## Instructions for the task
Which lines in the material below contain the word "card"? Copy each of them.

## Entries provided

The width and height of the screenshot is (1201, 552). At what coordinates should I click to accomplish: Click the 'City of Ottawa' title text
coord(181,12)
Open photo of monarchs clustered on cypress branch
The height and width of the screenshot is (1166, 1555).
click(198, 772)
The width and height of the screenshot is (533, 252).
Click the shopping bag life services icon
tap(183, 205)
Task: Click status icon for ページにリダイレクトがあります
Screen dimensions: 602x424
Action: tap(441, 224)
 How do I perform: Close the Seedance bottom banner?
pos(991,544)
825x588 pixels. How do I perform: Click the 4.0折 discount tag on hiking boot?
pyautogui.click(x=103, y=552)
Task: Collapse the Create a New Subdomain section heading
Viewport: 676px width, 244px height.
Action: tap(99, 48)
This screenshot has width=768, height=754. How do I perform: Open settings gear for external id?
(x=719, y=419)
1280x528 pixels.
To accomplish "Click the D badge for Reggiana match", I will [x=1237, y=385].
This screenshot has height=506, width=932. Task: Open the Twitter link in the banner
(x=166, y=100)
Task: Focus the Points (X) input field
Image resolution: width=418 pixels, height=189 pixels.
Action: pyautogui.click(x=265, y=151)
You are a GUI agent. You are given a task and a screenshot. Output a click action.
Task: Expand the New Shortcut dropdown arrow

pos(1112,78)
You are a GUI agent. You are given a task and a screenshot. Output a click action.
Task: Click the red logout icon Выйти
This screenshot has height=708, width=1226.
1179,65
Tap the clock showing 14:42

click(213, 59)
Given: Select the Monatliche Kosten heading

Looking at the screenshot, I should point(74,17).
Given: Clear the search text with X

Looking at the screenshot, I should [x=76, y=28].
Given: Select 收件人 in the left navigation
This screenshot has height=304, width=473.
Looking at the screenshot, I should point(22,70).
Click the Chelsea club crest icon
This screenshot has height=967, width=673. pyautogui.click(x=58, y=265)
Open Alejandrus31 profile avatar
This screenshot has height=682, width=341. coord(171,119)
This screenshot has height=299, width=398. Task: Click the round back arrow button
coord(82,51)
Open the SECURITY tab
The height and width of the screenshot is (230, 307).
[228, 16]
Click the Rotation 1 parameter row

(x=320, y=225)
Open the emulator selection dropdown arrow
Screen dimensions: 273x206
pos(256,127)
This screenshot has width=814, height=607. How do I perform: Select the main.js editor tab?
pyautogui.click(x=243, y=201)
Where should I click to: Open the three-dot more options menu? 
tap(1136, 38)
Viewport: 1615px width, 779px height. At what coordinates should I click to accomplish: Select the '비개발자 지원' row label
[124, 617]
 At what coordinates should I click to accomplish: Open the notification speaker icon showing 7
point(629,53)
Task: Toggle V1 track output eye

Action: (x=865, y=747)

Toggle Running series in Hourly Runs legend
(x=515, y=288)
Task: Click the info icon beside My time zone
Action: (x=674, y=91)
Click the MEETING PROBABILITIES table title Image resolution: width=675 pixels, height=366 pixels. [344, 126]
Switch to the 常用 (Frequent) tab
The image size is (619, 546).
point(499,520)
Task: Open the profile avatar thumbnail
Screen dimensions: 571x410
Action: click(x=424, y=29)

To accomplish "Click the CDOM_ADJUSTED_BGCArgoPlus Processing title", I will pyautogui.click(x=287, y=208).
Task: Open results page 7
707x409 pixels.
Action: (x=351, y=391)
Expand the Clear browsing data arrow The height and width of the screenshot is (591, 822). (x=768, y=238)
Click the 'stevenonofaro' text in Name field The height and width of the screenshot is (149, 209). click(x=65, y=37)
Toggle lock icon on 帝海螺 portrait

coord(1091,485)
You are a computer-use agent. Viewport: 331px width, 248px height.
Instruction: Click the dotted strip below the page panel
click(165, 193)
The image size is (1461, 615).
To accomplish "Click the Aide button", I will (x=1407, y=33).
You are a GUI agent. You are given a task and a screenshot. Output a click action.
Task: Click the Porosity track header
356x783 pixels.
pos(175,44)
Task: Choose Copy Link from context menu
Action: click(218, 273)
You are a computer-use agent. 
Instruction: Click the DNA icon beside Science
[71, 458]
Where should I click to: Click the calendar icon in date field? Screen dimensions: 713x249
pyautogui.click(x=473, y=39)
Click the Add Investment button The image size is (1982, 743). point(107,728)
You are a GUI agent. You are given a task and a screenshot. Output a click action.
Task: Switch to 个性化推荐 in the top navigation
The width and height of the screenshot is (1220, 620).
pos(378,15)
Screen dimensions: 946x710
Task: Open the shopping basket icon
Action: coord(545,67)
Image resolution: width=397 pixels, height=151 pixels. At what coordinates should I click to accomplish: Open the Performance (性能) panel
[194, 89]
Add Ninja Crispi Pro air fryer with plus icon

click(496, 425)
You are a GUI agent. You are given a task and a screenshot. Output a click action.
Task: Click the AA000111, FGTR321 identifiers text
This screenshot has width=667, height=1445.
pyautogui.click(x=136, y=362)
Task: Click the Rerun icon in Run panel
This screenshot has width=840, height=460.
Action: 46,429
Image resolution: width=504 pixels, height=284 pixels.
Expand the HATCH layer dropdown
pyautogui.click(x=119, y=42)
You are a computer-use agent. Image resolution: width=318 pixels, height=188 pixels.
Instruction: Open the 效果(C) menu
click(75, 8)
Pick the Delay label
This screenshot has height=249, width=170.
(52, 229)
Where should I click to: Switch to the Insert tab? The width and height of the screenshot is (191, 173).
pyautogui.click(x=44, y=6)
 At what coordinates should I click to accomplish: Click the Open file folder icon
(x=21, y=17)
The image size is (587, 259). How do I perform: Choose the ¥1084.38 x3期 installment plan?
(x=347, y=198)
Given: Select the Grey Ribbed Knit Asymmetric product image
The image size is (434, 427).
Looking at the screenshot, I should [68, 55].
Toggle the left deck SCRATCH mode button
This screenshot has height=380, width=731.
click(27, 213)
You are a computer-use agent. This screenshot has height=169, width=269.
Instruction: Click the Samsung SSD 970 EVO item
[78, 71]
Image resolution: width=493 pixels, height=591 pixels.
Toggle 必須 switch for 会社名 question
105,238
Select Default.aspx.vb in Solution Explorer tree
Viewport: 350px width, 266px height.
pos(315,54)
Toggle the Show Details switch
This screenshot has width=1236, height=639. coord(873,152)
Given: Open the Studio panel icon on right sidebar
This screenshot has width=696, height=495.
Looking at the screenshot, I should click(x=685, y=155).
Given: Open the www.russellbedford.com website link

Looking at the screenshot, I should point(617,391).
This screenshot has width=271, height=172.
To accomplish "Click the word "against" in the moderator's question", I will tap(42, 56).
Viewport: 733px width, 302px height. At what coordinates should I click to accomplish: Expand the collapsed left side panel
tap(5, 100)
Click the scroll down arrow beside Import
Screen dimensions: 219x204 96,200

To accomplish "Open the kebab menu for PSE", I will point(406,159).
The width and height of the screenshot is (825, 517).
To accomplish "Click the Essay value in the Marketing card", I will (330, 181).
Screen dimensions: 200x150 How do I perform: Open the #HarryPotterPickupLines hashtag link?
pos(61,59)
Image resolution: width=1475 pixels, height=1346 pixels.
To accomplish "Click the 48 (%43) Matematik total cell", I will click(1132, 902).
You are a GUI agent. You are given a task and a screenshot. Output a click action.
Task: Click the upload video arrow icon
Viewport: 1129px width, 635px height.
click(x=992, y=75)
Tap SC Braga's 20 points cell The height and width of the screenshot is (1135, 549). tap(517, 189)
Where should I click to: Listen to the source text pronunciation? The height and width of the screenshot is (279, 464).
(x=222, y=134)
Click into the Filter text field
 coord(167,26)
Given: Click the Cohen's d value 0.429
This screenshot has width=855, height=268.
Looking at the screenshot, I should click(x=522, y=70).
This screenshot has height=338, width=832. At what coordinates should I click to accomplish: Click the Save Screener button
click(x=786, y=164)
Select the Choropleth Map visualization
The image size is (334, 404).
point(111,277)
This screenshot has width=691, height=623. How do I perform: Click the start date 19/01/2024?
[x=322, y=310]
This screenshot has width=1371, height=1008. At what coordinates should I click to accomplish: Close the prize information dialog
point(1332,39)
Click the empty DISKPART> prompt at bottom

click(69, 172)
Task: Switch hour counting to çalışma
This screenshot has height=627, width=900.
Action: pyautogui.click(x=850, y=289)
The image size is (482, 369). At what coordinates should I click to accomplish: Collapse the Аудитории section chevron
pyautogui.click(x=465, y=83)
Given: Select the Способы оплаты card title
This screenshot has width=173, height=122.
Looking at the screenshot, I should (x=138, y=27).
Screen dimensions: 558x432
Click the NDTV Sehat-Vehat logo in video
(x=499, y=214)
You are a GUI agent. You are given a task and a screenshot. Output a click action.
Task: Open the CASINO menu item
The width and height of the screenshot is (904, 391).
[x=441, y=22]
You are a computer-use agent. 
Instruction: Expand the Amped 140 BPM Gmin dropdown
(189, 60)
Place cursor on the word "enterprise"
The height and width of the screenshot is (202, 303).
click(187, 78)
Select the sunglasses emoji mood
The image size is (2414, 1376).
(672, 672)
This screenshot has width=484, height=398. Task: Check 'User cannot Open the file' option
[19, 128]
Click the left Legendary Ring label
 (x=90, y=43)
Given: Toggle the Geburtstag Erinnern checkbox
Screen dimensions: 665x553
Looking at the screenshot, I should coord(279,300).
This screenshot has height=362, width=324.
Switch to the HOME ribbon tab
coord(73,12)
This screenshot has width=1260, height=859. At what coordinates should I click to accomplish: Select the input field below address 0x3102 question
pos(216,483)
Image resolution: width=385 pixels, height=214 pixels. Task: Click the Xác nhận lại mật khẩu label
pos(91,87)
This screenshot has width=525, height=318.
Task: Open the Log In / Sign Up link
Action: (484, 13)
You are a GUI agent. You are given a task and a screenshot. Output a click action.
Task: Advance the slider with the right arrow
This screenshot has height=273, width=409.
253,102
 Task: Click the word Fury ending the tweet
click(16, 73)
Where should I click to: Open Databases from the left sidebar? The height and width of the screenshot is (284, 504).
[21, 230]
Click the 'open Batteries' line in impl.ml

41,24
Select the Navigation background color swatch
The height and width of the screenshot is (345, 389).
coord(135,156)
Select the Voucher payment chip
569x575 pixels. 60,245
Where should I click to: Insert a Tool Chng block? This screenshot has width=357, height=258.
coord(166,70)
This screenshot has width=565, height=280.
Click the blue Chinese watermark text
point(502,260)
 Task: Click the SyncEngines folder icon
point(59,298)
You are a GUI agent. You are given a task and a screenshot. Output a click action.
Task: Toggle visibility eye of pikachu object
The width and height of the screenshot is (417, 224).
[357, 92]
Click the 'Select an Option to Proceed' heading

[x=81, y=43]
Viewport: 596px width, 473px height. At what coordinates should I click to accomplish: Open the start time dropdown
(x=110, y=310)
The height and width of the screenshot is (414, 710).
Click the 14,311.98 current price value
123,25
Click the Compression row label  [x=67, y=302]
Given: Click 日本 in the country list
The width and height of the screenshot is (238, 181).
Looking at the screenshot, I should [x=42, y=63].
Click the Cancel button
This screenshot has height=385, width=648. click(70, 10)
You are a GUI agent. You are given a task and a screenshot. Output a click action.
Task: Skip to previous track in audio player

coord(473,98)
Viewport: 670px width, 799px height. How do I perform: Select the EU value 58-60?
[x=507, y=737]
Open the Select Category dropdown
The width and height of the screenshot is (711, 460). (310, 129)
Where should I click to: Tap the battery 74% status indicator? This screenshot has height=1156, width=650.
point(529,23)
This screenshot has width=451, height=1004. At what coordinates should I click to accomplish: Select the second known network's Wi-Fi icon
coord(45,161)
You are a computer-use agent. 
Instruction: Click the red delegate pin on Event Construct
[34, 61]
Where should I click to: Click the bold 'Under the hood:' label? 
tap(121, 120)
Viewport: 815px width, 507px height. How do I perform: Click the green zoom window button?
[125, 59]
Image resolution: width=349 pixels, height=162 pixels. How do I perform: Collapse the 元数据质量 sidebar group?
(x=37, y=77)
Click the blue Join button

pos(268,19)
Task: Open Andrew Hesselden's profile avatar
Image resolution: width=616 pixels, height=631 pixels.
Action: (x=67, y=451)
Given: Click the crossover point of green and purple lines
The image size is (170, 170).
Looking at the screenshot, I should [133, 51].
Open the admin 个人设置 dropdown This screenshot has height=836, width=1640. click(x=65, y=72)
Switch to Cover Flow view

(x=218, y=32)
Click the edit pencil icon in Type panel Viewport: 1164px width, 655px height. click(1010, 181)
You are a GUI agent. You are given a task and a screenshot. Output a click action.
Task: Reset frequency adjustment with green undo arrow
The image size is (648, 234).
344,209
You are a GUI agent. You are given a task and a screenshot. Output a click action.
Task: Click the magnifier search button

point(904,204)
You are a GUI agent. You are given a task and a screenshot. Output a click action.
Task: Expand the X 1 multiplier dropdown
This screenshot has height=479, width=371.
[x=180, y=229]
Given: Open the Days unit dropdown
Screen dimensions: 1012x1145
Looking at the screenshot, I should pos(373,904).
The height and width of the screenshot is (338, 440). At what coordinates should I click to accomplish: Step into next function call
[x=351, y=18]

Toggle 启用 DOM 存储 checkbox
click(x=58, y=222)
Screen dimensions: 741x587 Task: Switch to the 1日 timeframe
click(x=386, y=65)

## The answer
To accomplish "Click the Essay value in the Marketing card", I will (330, 181).
Given: Select the Способы оплаты card title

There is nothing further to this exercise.